It’s been a week since a gunman opened fire on students and adults at Sandy Hook Elementary School in Newtown, Conn., yet scammers are already out in force, scheming to take advantage of this horrific tragedy.
We, as a nation, are grieving right alongside the Newtown community. As the holidays approach, we want to help, hoping to ease their pain just a bit. Thieves know this. And they’re pouncing.
“It is a challenge to be on guard because public sympathy and emotions are running high,” says Bennett Weiner, chief operating officer of the Better Business Bureau’s Wise Giving Alliance.
He tells ABC News that people should be on alert for false websites, emails or phone calls soliciting help for the victims’ families.
Consumer groups are also urging those of us inclined to give to be wary of solicitors who pressure us with an unreasonable sense of urgency.
The family of Noah Pozner, a 6-year-old killed in the shootings, was outraged when they learned scammers were soliciting donations in Noah’s memory. A fake but official-looking website had been set up, claiming that packages and money collected would go to his family. The site even included a petition on gun control, the Huffington Post reported.

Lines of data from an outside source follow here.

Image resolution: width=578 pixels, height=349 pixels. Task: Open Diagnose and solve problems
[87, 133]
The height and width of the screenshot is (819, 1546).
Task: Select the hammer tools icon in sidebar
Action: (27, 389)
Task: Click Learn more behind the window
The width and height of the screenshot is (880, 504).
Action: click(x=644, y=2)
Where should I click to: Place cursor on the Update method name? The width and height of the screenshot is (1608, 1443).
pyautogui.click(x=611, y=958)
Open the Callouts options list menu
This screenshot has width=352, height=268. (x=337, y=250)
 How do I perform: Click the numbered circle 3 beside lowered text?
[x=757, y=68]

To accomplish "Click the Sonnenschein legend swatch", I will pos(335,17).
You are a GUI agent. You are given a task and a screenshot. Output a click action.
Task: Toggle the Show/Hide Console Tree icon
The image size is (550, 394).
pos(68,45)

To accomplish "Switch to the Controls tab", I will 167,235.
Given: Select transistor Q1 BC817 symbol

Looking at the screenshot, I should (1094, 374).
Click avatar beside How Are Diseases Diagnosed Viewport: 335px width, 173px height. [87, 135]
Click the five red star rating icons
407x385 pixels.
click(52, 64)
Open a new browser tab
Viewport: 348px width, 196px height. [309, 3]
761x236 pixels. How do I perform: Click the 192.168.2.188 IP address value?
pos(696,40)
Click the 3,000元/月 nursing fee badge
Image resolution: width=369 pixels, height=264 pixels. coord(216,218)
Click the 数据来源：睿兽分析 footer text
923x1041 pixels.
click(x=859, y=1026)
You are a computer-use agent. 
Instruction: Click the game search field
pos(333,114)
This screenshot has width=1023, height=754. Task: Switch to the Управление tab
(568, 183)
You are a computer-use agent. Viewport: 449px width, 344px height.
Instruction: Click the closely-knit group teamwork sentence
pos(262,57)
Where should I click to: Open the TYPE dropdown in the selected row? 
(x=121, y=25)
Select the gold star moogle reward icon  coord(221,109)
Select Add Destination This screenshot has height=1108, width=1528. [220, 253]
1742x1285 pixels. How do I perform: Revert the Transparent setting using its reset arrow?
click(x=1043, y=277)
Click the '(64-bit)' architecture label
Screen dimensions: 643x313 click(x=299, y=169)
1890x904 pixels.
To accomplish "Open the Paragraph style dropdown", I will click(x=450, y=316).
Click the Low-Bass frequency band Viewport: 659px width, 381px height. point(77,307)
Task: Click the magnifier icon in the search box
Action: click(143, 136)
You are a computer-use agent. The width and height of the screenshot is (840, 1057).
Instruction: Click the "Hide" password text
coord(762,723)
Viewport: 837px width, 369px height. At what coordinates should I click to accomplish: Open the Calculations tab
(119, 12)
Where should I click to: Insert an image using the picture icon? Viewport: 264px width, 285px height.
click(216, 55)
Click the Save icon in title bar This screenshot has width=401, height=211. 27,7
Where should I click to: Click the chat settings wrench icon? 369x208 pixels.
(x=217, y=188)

Relatives found out about the bogus solicitation when a friend of the family got a poorly-written email, filled with grammatical errors, asking for money for the family.
Noah’s uncle, Alexis Haller, urged authorities to seek out “these despicable people,” according to the Huff Post.
Sadly, thieves profiting from tragedy is nothing new. Scams abounded after the Sept. 11 horror, after Hurricane Katrina, after the Batman movie theater shooting in Aurora, Colo., after superstorm Sandy pummeled parts of the Northeast, and so on.
James Lee, executive director of the Consumer Fraud Center, says that we must do our homework before donating to charities linked to the Sandy Hook massacre.
- When in doubt about where to send a donation, consider supporting a reputable first responder organization such as the American Red Cross.
- Want to make a donation online? Go to a reputable charity’s website rather than respond to an email solicitation.
The CFC also suggests the following groups for donations:
- United Way of Western Connecticut: This organization set up an account with the local Newtown Savings Bank to support the victims’ families.
- Newtown Memorial Fund: This group was established to raise funds to pay for funeral expenses for families and to build a memorial.
- Youth & Family Services: This group was created to act as a local clearinghouse and can refer your donation to a reputable group.
- Robinhood Relief Fund: This fund provides services for Hurricane Sandy relief and redistributes funds to local community organizations that help victims.